Appellee corporation brought this action on July 30,1973 to recover a refund of 1970 and 1971 license taxes paid under protest. The taxes were payable pursuant to an ordinance of appellant city which, in 1972, was declared unconstitutional by the supreme court in City of Tampa v. Birdsong Motors, Inc.,1 to which appellee corporation was not a party.
The trial court rejected appellants’ contention that Birdsong, supra, by its own terms, was prospective in effect only and he entered final summary judgment in favor of appellee. We think he erred.
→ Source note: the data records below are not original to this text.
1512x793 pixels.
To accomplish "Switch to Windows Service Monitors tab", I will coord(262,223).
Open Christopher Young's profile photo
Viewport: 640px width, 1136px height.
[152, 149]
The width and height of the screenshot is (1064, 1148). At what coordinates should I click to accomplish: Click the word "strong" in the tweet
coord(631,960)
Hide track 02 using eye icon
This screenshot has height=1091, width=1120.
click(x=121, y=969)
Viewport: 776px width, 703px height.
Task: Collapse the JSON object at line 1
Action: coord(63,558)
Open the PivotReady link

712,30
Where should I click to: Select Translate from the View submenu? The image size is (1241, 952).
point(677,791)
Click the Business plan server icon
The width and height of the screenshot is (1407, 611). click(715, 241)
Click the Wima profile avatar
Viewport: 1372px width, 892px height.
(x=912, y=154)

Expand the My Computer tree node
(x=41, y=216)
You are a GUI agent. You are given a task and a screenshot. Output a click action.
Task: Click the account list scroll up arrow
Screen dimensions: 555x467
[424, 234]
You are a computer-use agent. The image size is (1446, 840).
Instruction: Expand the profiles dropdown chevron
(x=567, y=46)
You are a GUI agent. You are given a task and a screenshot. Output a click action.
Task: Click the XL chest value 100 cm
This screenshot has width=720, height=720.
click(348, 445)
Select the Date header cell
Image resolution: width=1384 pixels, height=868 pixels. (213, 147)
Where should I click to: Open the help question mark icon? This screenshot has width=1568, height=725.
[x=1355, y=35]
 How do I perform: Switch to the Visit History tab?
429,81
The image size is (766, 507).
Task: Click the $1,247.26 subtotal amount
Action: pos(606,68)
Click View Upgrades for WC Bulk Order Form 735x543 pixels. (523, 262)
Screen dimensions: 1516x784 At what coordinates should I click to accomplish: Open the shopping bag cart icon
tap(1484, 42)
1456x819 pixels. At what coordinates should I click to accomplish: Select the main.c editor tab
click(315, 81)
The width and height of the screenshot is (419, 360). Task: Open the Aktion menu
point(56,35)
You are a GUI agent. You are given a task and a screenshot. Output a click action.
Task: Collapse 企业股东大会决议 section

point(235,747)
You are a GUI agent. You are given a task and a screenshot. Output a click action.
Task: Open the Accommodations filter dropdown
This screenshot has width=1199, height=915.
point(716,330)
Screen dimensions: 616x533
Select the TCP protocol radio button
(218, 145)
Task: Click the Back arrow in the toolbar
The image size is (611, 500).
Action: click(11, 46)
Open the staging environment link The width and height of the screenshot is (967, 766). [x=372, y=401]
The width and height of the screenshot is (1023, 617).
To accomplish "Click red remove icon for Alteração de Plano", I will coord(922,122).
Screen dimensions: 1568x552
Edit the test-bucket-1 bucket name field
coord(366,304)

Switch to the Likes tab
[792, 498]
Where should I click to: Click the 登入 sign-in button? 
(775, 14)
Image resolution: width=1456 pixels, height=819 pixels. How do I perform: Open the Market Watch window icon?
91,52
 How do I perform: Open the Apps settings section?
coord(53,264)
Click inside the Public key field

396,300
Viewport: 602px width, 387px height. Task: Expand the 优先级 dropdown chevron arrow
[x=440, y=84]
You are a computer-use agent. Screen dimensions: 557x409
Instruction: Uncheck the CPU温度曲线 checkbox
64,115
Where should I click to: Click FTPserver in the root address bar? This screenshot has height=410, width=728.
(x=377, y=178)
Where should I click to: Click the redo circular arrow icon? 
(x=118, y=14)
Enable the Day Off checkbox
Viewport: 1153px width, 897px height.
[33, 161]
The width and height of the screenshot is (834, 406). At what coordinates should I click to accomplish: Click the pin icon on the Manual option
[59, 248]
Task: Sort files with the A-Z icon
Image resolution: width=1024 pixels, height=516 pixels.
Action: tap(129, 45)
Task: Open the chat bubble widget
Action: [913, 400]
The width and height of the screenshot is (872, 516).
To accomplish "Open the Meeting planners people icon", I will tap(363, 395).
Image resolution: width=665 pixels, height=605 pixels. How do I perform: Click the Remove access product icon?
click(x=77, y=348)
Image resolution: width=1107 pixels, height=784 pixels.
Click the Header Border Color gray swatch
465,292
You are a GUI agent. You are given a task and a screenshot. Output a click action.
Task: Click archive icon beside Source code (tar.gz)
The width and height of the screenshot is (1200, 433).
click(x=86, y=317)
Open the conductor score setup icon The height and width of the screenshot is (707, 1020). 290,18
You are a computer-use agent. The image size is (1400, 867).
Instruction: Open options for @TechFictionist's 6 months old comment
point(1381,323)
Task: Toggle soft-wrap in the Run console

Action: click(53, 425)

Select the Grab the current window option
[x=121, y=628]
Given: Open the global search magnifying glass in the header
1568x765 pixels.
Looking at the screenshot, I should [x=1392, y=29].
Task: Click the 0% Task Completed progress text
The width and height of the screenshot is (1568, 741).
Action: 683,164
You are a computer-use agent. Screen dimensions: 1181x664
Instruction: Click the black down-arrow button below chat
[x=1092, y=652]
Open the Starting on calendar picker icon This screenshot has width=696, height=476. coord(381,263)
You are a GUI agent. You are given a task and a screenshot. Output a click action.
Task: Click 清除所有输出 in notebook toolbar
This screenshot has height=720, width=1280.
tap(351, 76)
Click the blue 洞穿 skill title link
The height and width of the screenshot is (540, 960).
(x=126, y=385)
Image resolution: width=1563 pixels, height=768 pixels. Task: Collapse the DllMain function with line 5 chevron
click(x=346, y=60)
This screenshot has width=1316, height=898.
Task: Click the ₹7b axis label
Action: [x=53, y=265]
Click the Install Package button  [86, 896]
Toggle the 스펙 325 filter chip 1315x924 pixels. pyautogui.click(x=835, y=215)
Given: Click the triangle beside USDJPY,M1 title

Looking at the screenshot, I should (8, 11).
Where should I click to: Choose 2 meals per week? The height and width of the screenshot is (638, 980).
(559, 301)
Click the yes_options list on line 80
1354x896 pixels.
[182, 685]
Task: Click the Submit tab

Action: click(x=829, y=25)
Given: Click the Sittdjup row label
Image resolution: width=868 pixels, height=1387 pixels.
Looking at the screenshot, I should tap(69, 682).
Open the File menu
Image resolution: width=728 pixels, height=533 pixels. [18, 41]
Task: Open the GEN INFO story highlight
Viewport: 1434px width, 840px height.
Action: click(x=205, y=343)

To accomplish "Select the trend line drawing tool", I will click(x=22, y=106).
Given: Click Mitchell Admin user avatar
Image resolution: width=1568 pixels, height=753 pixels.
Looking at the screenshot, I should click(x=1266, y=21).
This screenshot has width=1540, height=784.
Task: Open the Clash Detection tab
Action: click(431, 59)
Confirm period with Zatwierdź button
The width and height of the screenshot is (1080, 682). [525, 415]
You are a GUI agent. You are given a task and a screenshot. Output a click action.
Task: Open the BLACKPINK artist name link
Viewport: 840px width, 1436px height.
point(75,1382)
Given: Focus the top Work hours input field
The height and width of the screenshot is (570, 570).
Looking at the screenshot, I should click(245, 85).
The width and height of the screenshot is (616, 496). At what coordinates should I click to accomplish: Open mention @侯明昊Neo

The language in Birdsong is clear and unmistakable. The court expressly held:2
“This decision is prospective only, is not retroactive and affords no remedy for taxes previously paid by persons not making a judicial attack on the ordinance.”
That the court is empowered to make a decision prospective in effect only cannot be denied.3 It did so here; and appellee’s argument, agreed to by the trial court, that the aforequoted language was intended only to cut out those taxpayers who do not by a judicial proceeding seek a refund within the statute of limitations is untenable. That result would necessarily follow if the court said nothing about prospectivity. Obviously, we can’t ascribe a useless purpose to the court’s expression. Appellee’s action is barred.
In view whereof, the final summary judgment appealed from should be, and it is hereby, reversed; and the cause is remanded for the entry of a final judgment in favor of appellants.
McNULTY, C. J., GRIMES, J., and SCHWARTZ, ALAN R., Associate Judge, concur.. (Fla. 1972), 261 So.2d 1.
. Id. at p. 7.
. See The Deltona Corporation v. Bailey (Fla.1976), 336 So.2d 1163.